Bonsor no descubrió ante los demás huéspedes su condición de arqueólogo ni sus intenciones de realizar excavaciones. Por el contrario pasó por un ingeniero “que había ido a estudiar un proyecto de instalación eléctrica en Matalascañas”. Probablemente tomó la idea de su propio padre, el ingeniero James Bonsor, quien estuvo en Andalucía trabajando en la empresa francesa de gas que instaló el alumbrado público en Cádiz y Sevilla.
Durante su estancia, Bonsor siguió metódicamente una rutina de trabajo, como acostumbraba. Todas las mañanas salía del campamento acompañado por un carabinero para explorar la zona, atento a reconocer los indicios que le permitiesen descubrir los restos de la boca del río que marcarían, según el relato de Avieno, la situación de la ciudad de Tartessos. Comenzó explorando la playa, prosiguió con las dunas de arena paralelas a la línea de costa y posteriormente exploró las marismas del interior. Finalmente esta labor exploratoria tuvo fruto.
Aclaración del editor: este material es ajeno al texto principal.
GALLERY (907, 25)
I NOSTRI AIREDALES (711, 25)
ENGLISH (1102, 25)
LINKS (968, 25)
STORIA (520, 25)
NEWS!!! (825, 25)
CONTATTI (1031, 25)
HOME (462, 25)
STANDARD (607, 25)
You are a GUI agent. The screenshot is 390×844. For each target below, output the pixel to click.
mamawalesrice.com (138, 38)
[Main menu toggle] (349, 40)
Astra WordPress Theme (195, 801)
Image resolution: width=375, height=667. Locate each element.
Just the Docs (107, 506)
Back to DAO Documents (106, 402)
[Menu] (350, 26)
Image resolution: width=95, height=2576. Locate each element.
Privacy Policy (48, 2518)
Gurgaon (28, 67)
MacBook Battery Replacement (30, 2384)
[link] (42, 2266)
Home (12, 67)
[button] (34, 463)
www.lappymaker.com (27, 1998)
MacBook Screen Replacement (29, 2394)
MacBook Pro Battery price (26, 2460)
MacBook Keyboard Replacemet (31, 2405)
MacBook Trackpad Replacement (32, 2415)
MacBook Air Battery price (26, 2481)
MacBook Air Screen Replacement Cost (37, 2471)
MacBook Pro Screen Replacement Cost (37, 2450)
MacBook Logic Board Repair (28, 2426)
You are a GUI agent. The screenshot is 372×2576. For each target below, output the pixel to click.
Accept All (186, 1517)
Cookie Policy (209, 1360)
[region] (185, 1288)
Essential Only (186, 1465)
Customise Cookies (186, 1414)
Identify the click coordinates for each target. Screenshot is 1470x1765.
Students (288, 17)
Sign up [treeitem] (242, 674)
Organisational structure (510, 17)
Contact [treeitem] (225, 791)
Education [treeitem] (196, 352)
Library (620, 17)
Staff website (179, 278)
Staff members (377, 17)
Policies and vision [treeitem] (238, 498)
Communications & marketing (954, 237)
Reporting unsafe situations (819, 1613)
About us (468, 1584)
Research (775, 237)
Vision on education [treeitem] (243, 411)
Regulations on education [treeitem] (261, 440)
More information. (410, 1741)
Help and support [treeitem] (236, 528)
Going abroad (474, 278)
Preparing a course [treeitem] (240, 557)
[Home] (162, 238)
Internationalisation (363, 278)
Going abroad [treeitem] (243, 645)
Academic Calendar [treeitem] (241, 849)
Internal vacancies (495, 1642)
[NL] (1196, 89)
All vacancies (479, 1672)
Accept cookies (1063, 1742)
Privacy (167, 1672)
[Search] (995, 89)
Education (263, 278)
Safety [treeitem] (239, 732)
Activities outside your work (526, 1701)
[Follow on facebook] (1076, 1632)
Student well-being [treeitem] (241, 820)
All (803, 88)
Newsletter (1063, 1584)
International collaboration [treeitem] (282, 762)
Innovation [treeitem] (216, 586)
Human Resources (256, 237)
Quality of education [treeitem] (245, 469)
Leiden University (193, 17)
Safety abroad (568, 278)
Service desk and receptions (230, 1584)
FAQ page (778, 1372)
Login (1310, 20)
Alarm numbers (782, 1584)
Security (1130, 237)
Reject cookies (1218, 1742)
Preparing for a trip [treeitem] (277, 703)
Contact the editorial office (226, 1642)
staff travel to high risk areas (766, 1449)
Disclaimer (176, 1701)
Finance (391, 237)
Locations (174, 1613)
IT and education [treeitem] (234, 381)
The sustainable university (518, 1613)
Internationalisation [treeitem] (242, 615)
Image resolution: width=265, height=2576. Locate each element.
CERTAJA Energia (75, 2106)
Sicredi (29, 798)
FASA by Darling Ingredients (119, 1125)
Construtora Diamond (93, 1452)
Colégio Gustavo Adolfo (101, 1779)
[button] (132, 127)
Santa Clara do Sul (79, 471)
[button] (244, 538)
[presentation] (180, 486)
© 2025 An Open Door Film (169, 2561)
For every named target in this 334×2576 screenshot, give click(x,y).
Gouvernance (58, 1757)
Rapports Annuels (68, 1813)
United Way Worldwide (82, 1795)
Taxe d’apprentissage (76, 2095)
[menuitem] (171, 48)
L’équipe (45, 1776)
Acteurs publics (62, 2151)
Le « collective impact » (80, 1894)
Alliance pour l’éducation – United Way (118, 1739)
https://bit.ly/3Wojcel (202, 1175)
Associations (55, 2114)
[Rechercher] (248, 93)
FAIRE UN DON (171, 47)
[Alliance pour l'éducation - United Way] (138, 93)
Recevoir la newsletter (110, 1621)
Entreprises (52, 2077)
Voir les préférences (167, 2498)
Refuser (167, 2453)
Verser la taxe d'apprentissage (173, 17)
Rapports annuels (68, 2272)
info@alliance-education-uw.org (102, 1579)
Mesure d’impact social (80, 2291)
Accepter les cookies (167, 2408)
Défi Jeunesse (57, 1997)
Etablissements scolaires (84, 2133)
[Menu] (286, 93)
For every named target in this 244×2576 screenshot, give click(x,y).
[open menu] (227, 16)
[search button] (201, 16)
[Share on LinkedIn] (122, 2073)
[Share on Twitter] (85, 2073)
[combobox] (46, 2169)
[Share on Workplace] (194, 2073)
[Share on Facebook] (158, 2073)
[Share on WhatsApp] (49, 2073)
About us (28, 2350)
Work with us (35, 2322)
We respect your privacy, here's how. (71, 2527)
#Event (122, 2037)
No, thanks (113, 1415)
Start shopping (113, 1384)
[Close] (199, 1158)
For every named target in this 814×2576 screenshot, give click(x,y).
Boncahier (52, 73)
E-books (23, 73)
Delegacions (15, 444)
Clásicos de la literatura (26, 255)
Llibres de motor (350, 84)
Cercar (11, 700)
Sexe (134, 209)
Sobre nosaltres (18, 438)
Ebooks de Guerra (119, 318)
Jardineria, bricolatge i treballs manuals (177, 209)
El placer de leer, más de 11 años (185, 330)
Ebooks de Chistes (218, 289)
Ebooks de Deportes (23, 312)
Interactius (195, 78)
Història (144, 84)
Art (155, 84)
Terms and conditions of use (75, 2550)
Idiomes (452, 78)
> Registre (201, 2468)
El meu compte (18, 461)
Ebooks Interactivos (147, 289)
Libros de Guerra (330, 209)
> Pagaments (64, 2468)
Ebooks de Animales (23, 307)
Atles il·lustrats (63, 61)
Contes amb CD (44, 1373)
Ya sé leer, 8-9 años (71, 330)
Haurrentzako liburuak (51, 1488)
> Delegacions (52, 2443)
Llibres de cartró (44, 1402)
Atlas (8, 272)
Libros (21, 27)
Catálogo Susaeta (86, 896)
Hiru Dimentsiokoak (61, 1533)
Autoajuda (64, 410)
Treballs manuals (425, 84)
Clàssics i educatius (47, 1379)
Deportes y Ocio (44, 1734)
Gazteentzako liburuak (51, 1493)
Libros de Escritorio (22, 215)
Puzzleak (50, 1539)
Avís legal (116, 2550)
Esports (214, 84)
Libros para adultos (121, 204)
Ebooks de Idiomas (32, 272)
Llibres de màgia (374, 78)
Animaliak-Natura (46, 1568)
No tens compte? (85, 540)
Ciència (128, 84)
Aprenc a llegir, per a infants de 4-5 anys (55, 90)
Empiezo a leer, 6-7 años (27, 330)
El 18 de agosto de 1920 localizó, entre Torre de la Higuera y Matalascañas, el punto que llamó La Entrevista debido a que era el lugar donde las patrullas de carabineros se encontraban para el cambio diario de sus valijas. Era el único punto de toda la costa donde, en la época de las grandes mareas, el mar penetra en tierra formando varias lagunas. Por ello dedujo que debía ser el sitio donde desembocaba el antiguo brazo del río. Siguiendo el curso probable descubrió que pasaba por cuatro grandes charcas llamadas: Charco del Toro, Santa Olalla o La Pajarera, La Dulce y El Sopetón. Bonsor interpretó que todas estas charcas y zonas bajas señalarían el cauce seco del antiguo río que mencionaba Avieno. En esta zona, situada entre la laguna El Sopetón y la altura de Carrinchal, supuso que estaría Tartessos.
Pero Bonsor no pudo excavar en la zona, pues el duque de Tarifa, propietario del terreno, le negó el permiso y ordenó a sus guardas que le impidiesen la entrada al coto. Bonsor no se amilanó, negoció con el duque y el siguiente verano volvió a Doñana, ahora con permiso, y comenzó las excavaciones. Confirmó el trazado del cauce antiguo del río y descubrió el yacimiento romano del Montón del Trigo. Publicó estos hallazgos científicos en 1921 en el Boletín de la Real Academia de la Historia, e incluyó el relato del curioso descubrimiento de la acampada de Mata de las Cañas, una manifestación turística salvada del olvido por el arqueólogo afincado entre nosotros.